Il est donc démontré que Mme [M] aurait pu informer l'employeur bien avant la veille de sa reprise de travail.
La pharmacie [E] produit les deux contrats à durée déterminée du remplaçant de Mme [M] pendant son congé maternité, M. [Z] [W], le premier à compter du 2 mai 2018 jusqu'au 15 mai 2018, le deuxième, à compter du 16 mai 2018 jusqu'au 21 décembre 2018.
La pharmacie, c'est donc retrouvée à compter du 21 décembre 2018 privée du remplaçant de Mme [M], alors que celle-ci n'a pas repris le travail à cette date.
La brusque rupture du contrat de travail de la salariée, a donc bien porté préjudice à son employeur et il convient de la réparer. Le montant des dommages et intérêts accordés à la pharmacie [E] sera cependant limité à la somme de 1500 euros.
Le jugement est infirmé sur ce point.
- Sur les frais irrépétibles et les dépens :
Le jugement doit être confirmé en ses dispositions relatives aux frais irrépétibles et aux dépens.
Il est justifié de faire partiellement droit à la demande au titre de l'article 700 du code de procédure civile présentée en appel par la Selarl Pharmacie [E] et de condamner Mme [B] [M] au paiement de la somme de 1 000 euros sur ce fondement.
Mme [B] [M], partie perdante, doit être déboutée de sa demande au titre de l'article 700 du code de procédure civile et condamnée aux entiers dépens de la procédure d'appel.
PAR CES MOTIFS :
La COUR,
Statuant dans les limites de l'appel, par arrêt contradictoire, prononcé publiquement et par mise à disposition au greffe,
CONFIRME le jugement prononcé le 7 février 2020 par le conseil de prud'hommes du Mans sauf en ce qu'il a :
- condamné Mme [B] [M] à payer à la Selarl Pharmacie [E] la somme de 3000 euros au titre de dommages et intérêts pour brusque rupture du contrat de travail.

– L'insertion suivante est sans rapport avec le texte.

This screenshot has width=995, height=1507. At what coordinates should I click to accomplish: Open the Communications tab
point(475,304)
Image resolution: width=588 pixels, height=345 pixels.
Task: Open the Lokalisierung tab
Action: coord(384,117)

Statuant à nouveau, du chef des dispositions infirmées, et y ajoutant :
CONDAMNE Mme [B] [M] à payer à la Selarl Pharmacie [E] la somme de 1 500 euros (mille cinq cents euros) au titre de dommages et intérêts pour brusque rupture du contrat de travail;
DÉBOUTE Mme [B] [M] de sa demande de paiement de la somme de 744,35 euros, au titre d'un solde de congés payés ;
CONDAMNE Mme [B] [M] à payer à la Selarl Pharmacie [E] la somme de 1 000 euros (mille euros) au titre de l'article 700 du code de procédure civile, pour ses frais irrépétibles exposés en appel ;
DÉBOUTE Mme [B] [M] de sa demande au titre de l'article 700 du code de procédure civile présentée en appel ;
CONDAMNE Mme [B] [M] aux entiers dépens de la procédure d'appel.